Monday, February 5, 2018

EMPTY CHAIRS



Two empty chairs

Oh, they have been empty in the past. Anytime someone happened not to be sitting in them.

But this time is different.

For you see, they will never be occupied again; at least not by the original two who once filled them up.

I can still see my parents, Henry and Erma, seated in those matching recliners. Reading newspapers, or perhaps a National Geographic, or simply starring out onto their mobile home-side pond.

My dad loved that chair, or better put he loved what that chair afforded him.

Rest and relaxation. Information. For as I have implied, he gleaned his latest knowledge of the world here, as the result of television, or a favorite magazine. Discovery. For so often he would lift those ever-present binoculars, and gaze upon one or the other of “his” birds. And the gators which lolled their lives away upon the sandy beach below.

More than once, many times more than once, I showed up, unannounced, and  invaded his “inner sanctum;” only to discover him in the midst of an ethereal sleep. Which, as with us all, is prophetic of that slumber which must overtake each of us one day.

And always, and without fail, I would exclaim,

“Wake up, Daddy. They’ll be plenty of time for sleeping!”

And he would rouse himself; if only long enough to acknowledge my presence, and e’er too many moments elapsed

…well, you guessed it.

And my mother.

I think she occupied her matching recliner, more often than not, for the sake of a selfish agenda.

To simply dwell in the presence of the one to whom she had pledged herself; some six decades hence. For it was here that she experienced and enjoyed the presence of the man who had, long since, relinquished activity in favor of the sedentary. Oh, mama put up a good show of doing one thing or another, as she occupied her matching chair. But I think, I think, it was all about my dad. And the singleness of what took two to complete.

And now. Now the chairs are empty.

My wife has a photograph of her parents. It was taken at the lake home of their son. And in that poignant picture Doc and Ruby may be seen seated on the lakeside porch, facing one another, and engaged in a private conversation; known and meant only for themselves.

I can picture my own parents engaged in a similar exchange. But that one set of chairs have been exchanged for another. What the years stole from them has been restored, and in good measure.
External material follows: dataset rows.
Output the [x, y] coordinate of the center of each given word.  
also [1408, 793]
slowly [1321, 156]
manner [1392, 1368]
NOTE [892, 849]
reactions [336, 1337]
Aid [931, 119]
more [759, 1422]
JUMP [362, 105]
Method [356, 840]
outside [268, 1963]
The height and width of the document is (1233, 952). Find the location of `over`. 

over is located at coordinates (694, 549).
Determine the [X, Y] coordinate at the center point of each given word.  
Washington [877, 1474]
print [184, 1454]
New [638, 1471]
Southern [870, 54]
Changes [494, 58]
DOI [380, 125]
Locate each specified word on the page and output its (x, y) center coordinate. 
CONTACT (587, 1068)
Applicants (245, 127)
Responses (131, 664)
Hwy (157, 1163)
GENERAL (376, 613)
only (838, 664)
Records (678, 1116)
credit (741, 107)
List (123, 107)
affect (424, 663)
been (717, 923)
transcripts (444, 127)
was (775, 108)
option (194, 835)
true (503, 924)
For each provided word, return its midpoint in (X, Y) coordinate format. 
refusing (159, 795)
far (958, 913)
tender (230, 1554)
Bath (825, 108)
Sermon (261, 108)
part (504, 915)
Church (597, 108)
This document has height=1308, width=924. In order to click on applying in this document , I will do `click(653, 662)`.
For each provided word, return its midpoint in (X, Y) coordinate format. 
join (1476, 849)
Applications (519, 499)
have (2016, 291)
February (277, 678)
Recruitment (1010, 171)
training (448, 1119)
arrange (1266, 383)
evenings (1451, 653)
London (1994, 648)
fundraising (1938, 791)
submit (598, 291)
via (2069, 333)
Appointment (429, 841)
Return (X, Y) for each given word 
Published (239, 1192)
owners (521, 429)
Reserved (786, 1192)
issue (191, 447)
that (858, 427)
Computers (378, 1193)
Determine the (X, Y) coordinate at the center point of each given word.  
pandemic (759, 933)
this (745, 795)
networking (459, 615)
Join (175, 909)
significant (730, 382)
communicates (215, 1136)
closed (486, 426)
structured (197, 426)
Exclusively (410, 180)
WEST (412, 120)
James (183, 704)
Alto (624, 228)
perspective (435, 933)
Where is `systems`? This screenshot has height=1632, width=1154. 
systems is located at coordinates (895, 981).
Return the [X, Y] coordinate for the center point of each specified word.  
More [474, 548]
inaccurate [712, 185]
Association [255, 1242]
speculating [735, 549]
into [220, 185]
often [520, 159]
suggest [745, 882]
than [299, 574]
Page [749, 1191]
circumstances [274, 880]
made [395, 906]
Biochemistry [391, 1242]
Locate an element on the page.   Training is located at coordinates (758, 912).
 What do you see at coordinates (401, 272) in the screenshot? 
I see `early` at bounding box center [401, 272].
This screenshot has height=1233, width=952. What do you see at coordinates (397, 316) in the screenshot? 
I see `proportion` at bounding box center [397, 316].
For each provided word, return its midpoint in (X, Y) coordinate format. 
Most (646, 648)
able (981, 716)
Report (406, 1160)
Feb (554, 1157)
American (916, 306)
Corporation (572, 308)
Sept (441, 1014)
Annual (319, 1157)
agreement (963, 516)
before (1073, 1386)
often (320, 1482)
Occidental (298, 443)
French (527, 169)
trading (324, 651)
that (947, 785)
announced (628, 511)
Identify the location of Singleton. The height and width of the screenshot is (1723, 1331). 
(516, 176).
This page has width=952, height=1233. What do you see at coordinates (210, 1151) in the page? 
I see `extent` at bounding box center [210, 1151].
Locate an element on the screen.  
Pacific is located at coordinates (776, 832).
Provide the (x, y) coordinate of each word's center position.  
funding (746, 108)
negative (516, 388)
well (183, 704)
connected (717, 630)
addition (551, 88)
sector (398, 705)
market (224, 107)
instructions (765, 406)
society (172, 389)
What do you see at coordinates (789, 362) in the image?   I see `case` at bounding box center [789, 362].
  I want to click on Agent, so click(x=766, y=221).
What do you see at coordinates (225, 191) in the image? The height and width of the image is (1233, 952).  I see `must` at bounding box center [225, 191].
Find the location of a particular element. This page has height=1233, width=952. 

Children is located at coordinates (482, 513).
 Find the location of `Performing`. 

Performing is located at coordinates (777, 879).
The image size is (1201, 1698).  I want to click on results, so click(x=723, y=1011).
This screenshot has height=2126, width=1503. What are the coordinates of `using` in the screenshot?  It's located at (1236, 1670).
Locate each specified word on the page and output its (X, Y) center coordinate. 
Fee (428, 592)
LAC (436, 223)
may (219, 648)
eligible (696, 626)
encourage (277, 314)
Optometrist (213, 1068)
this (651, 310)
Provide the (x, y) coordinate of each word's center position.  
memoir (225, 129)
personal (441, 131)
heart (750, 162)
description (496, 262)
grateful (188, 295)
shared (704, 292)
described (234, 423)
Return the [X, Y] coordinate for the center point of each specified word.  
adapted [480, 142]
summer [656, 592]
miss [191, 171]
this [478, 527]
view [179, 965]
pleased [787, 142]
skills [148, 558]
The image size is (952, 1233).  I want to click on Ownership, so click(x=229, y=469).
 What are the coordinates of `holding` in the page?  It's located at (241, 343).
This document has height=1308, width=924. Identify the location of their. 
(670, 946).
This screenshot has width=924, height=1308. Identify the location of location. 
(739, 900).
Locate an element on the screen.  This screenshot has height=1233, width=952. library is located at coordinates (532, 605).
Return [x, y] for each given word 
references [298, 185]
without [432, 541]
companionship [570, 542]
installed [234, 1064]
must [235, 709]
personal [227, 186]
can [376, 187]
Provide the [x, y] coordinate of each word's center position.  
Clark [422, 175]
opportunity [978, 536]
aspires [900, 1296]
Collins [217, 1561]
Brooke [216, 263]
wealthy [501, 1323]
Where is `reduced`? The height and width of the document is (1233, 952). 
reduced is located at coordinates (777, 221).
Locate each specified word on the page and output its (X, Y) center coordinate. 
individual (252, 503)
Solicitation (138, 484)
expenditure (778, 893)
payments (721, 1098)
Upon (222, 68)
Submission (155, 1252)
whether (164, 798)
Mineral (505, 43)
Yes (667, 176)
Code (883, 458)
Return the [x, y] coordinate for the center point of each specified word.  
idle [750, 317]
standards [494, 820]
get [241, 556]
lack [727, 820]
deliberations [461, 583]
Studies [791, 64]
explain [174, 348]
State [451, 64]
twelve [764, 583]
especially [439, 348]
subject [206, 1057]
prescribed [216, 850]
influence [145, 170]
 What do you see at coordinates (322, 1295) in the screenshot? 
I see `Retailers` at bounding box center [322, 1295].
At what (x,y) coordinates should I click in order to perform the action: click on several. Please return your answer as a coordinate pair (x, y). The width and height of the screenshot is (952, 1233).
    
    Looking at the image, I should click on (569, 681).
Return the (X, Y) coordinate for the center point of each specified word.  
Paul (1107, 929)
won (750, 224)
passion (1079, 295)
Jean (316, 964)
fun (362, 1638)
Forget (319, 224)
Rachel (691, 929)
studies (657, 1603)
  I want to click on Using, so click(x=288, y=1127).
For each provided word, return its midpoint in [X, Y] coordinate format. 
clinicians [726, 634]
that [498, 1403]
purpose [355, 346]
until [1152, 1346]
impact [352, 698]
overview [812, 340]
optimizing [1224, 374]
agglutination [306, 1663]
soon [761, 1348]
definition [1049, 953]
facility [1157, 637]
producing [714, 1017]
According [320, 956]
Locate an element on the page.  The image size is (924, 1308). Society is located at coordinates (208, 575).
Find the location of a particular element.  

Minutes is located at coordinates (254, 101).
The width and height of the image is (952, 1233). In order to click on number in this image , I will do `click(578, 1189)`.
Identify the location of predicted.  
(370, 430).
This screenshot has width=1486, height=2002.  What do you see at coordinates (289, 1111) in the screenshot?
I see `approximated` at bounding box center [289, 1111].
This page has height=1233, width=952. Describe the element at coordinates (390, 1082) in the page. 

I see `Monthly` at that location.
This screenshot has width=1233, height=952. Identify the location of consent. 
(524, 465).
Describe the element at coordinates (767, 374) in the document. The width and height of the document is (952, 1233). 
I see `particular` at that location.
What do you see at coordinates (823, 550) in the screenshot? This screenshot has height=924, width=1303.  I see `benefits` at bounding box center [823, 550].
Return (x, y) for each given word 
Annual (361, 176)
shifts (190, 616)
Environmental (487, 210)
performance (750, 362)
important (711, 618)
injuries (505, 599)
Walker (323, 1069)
Empty chairs. Not some cheap montage of wood and metal and fabric. But an almost spiritual place.

My father occupied his chair when, after his stroke and my mother’s subsequent inability to care for him, I made him aware it was time to submit himself to a nursing facility.

My mother sat in hers the last time we took her home for lunch, and the final occasion on which she saw her sisters; having been placed in that same facility.

It was in this room, and in these chairs my parents lived the most and best of their waning years. It was here that they did the things people do as they scratched out what joy still remained to them in their declining years. It was here from which they entertained family and friends, complained about the weather, boasted of a new great grandchild, worried for the fate of the nation, laughed about a childhood picture, remembered something from their youth, memorialized a lost comrade; expressed some hope for our futures.

It was from these chairs they spoke and laughed and lived and loved, and gleaned from the gradually shrinking world around them.

Empty Chairs.

Strange, how rich and full and almost complete an empty chair may seem.